Background
There is limited knowledge about adenoma detection rates (ADRs) in patients with a positive fecal immunochemical test (FIT). We hypothesized that colonoscopy performed after FIT would result in higher ADRs.
Methods
We reviewed ADRs for colonoscopies performed after a positive FIT test and compared them to ADR rates for routine colonoscopy performed without an initial FIT test between November 2014 and March 2017 at multiple endoscopy sites.
Results
A total of 979 patients underwent a FIT testing in the Texas panhandle, of whom 12.1% (n=119) tested positive. Also, 32.8% (n=39) were found to have one or more tubular adenomatous polyps on final pathological examination. Among these patients, the majority were female (64.1%; n=25).
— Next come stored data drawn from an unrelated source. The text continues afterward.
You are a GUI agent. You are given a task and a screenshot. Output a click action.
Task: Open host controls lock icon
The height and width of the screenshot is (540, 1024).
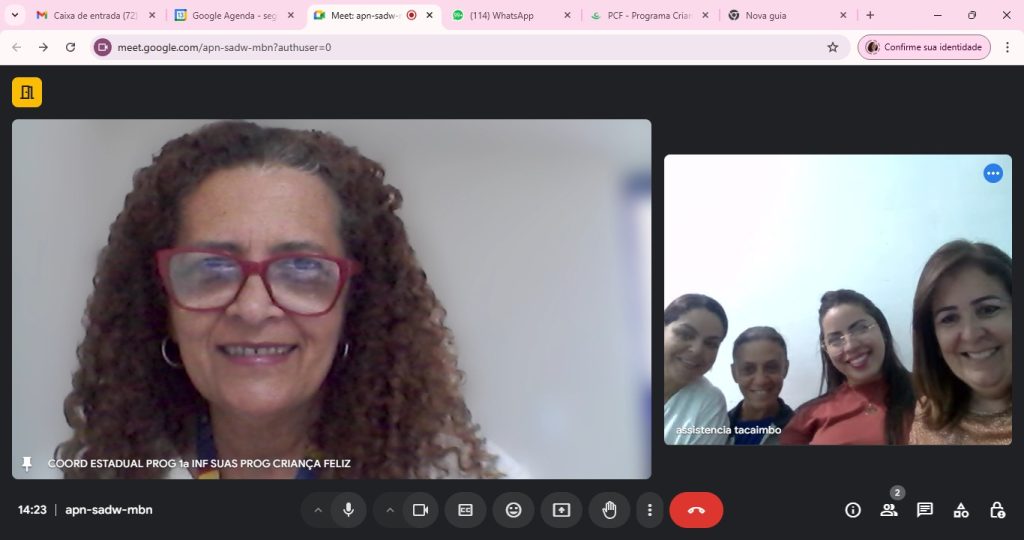point(997,510)
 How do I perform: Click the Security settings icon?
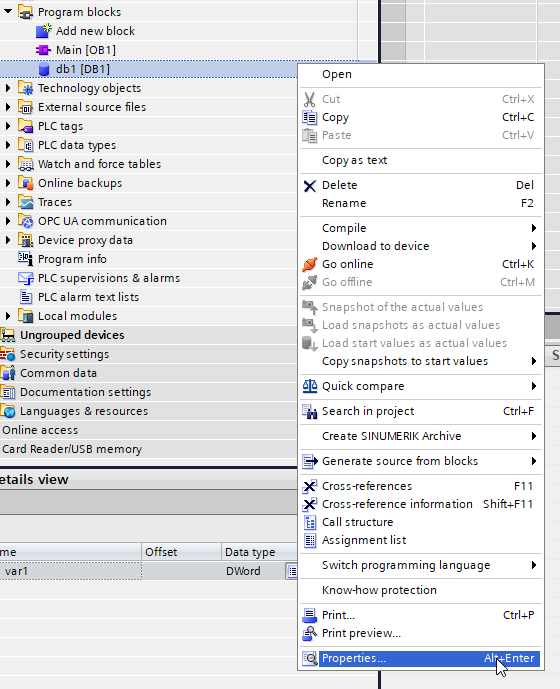[x=7, y=354]
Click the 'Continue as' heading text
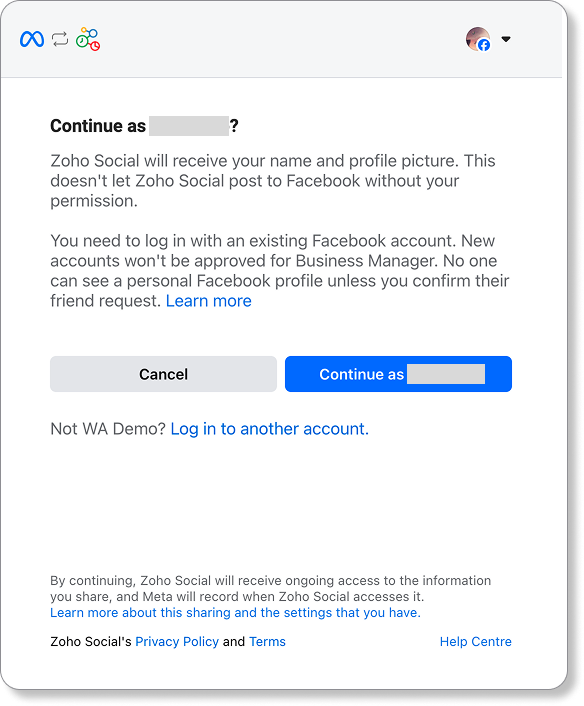Image resolution: width=584 pixels, height=706 pixels. tap(98, 126)
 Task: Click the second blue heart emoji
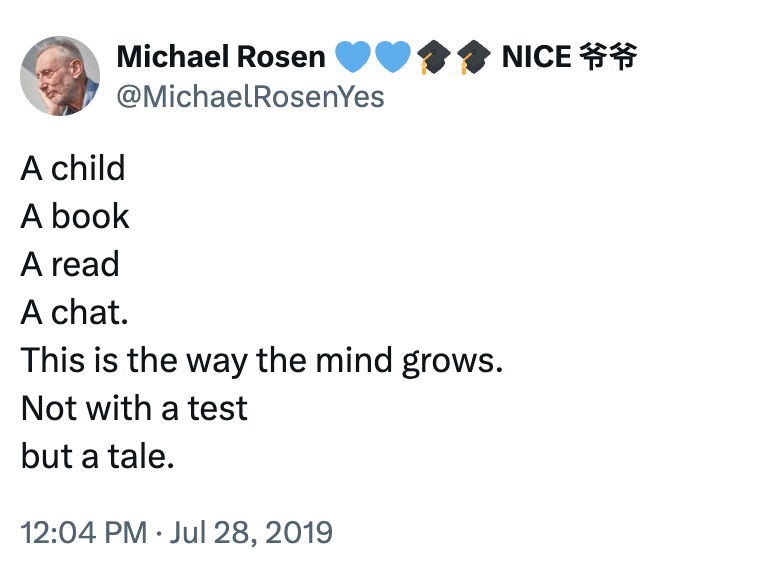point(393,58)
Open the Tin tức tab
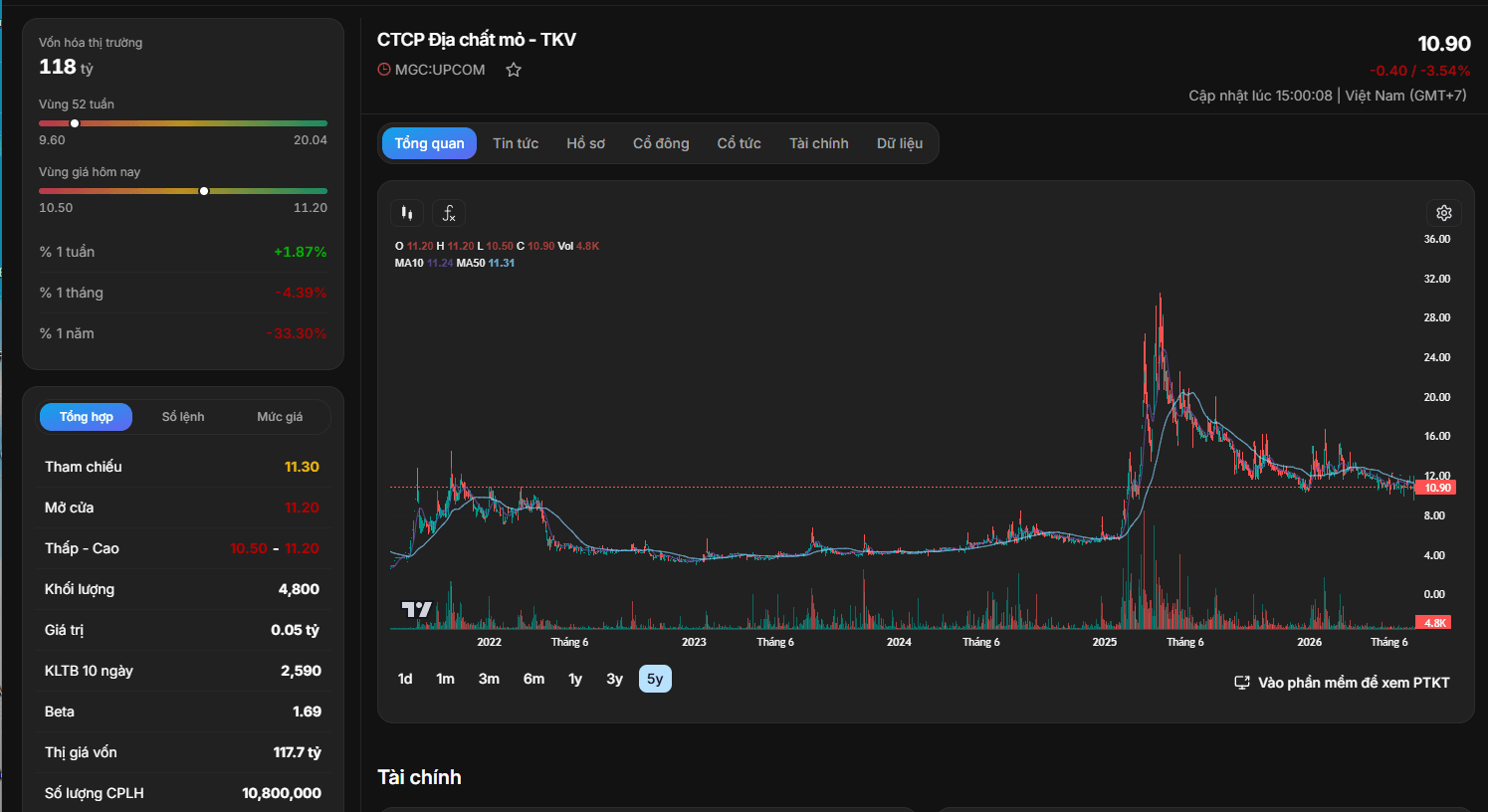Image resolution: width=1488 pixels, height=812 pixels. pos(516,143)
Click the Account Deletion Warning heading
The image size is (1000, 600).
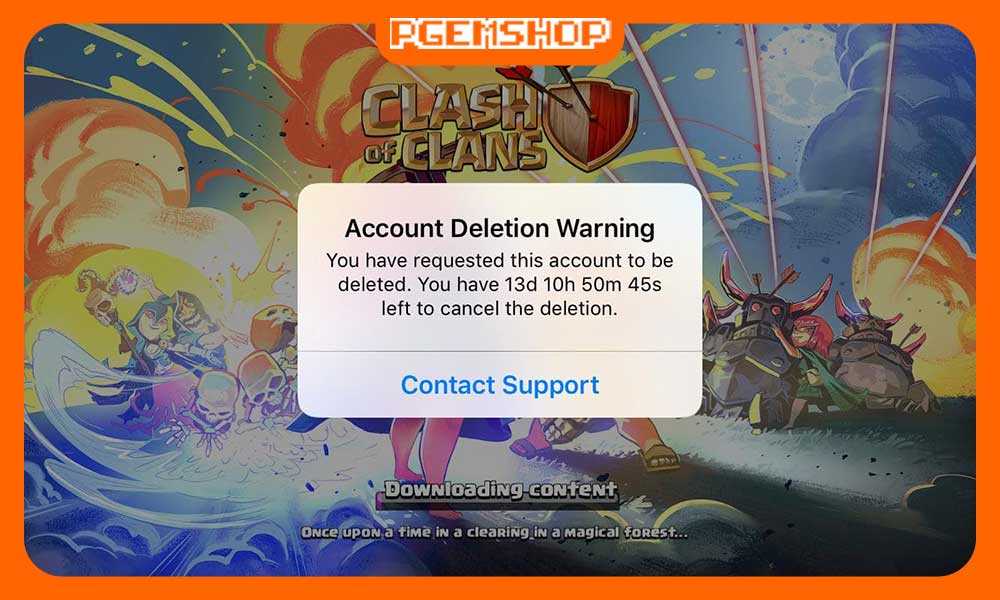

Of the patients, 15.9% (n=19) had a hyperplastic polyp, 1.7% (n=2) had findings consistent with ulcerative colitis, and 0.8% (n=1) were positive for an adenocarcinoma. In the control group of 2,603 patients in whom routine colonoscopy was performed as the initial tool for screening, 719 were found to have one or more tubular adenomas, with an ADR rate of 27.5%. In this group, the cancer rate was found to be 1%.
Conclusions
There was a significant increase in the ADR when colonoscopy is conducted after a positive FIT test. Recommending colonoscopies after a positive FIT test will not only improve ADRs significantly but also lower the overall healthcare cost for screening colon cancer in this era of escalating healthcare costs.